Todos tenemos un límite. El límite que te mueve. Un punto de no retorno. Un punto que si dejamos lo arrollen, nos estamos traicionando a nosotros mismos, a nuestros valores, a nuestras creencias más arraigadas. Un punto que defendemos con las uñas y con los dientes, si es necesario, y que, lo traspasan, hace que la indignación crezca como un tsunami dentro de nosotros.

Esta reflexión me ha llegado después de ver el vídeo que incluyo ahí arriba. Las diez iniciativas que más firmas han recogido en Change.org se han unido para hacerles llegar a los principales partidos políticos españoles cuáles son sus peticiones. Qué  consideran justo, necesario, de recibo. Para ponerles un límite y decir “hasta aquí habéis llegado y ahora nos toca hablar a nosotros, ahora toca que nos escuchéis”.

Los límites son necesarios. Si no ponemos límites, nos acaban barriendo como colillas. Siempre hay personas que no te ven. O que si te ven es para verte como un mero objeto que pueden usar. Hay personas que lo hacen y no son conscientes de ello. Y hay otras que lo hacen con plena conciencia.

La mejor manera de evitar que esto suceda es poniendo un límite, una mano en alto que de forma clara y firme diga “hasta aquí puedes llegar”. Establecer un espacio de seguridad propio, en el que esté claro hasta dónde puedo llegar yo y hasta dónde puedes llegar tú, con unas fronteras móviles, por supuesto, porque a medida que una relación evoluciona esas fronteras también evolucionan y pueden ensancharse o pueden menguar.

Lo interesante, al menos desde mi punto de vista, es observar dos cuestiones. La primera si somos o no capaces de poner límites. A veces cuesta porque pensamos que poner un límite es ser autoritario. O porque creemos que si decimos ‘hasta aquí’ vamos a perder una oportunidad y, en definitiva, van a dejar de querernos.

Y la segunda cuestión a observar es qué sucede cuando me invaden ese límite. ¿Me defiendo? ¿Saco los dientes y las uñas? ¿Protesto y me indigno como los diez protagonistas de la campaña #cambiandolahistoria?

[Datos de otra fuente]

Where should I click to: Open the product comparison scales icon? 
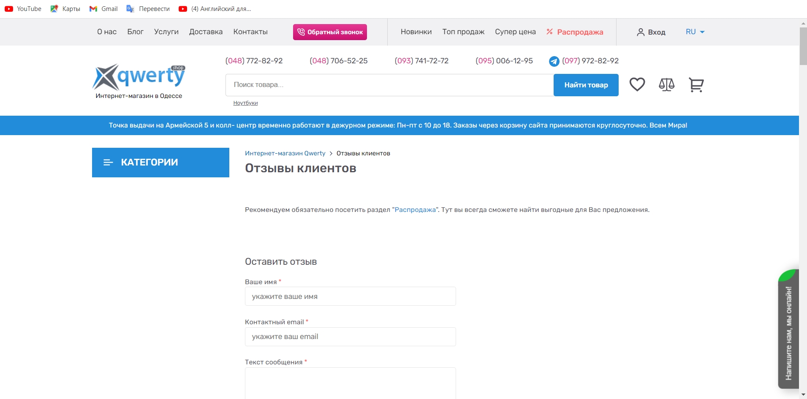666,85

Una de esas diez iniciativas de la campaña es la de #yonorenuncio, impulsada por el Club de las Malas Madres, un club que conozco bien porque tengo la suerte de colaborar con ellas escribiendo sobre desarrollo personal. Laura Baena, la fundadora del club, se dio cuenta de que era imposible conciliar maternidad y trabajo, se fue del trabajo y poco a poco ha formado esta comunidad emocional compuesta por más de 100.000 madres que estamos diciendo en voz alta y firme “hasta aquí”.

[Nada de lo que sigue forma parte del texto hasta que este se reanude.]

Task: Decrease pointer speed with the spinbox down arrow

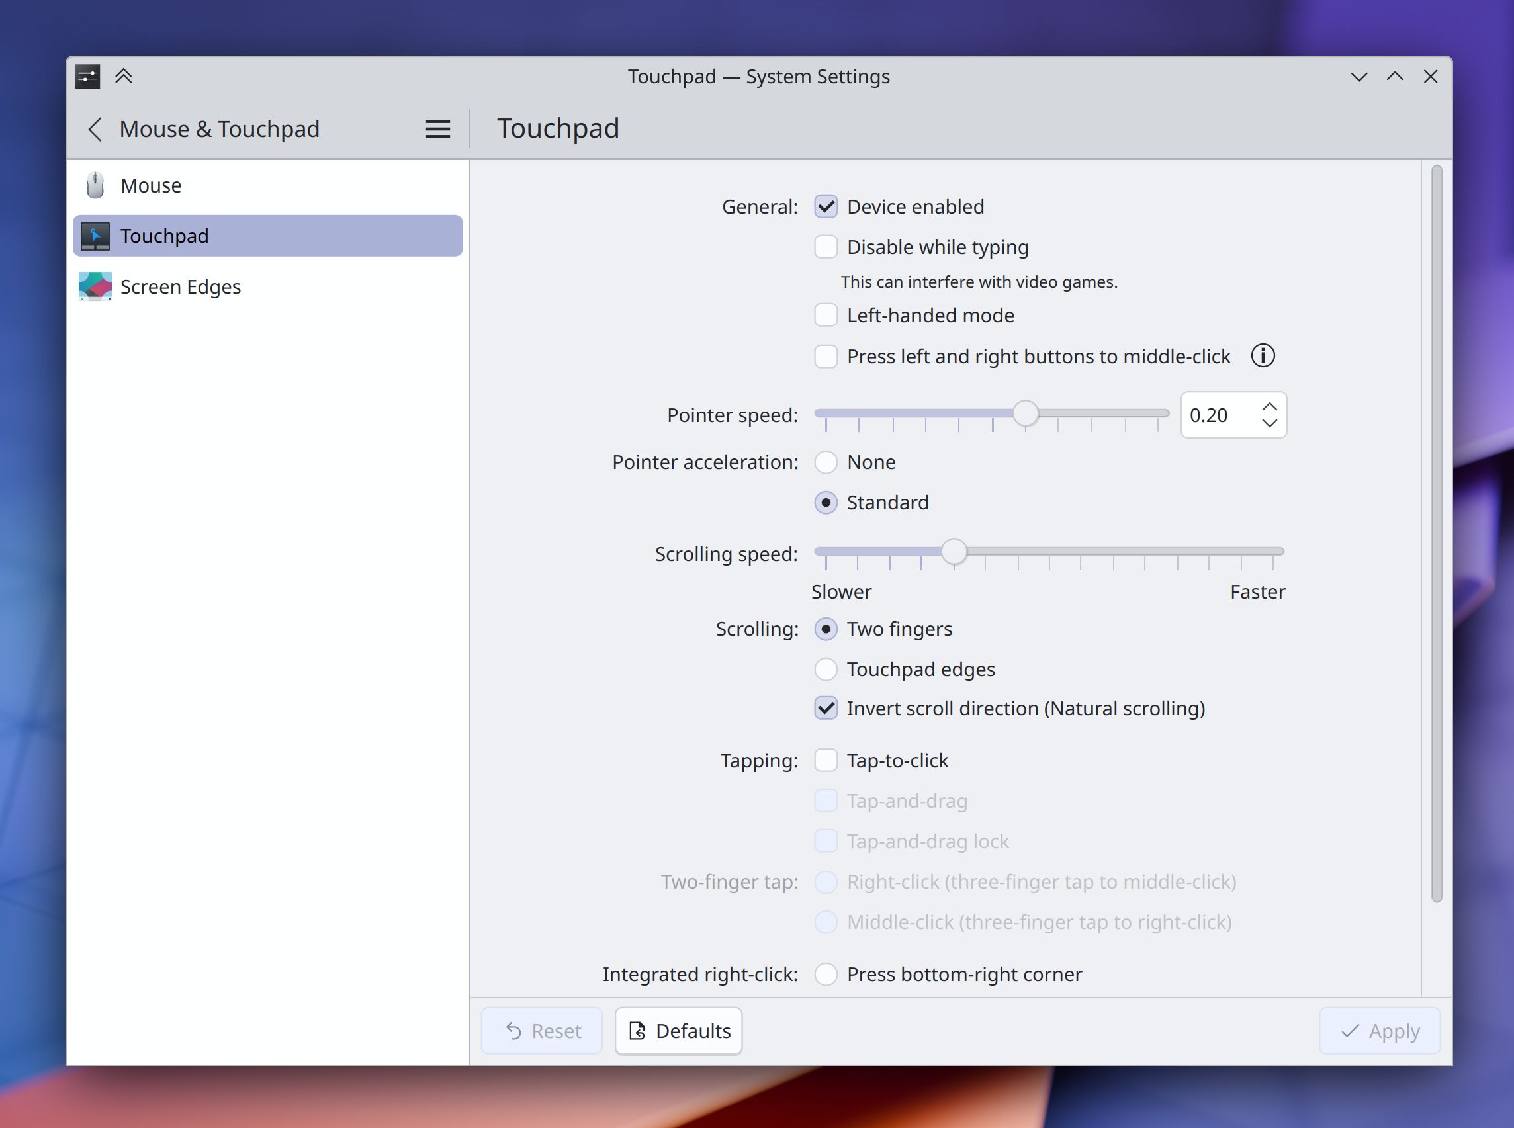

Estamos gritando que nuestro derecho es trabajar a la vez que criar a nuestros hijos, que no tenemos porqué elegir una cosa u otra. A Laura le pusieron un límite y ese  límite lo ha transformado en un catalizador, en un motor que mueve su club y que ha unidad a miles de madres de todo el mundo que están gritando alto y claro “hasta aquí”, y todo ello usando el humor como principal palanca de cambio.

¿Ves qué bello y constructivo puede ser creer en tus límites, defenderlos y luchar por ellos?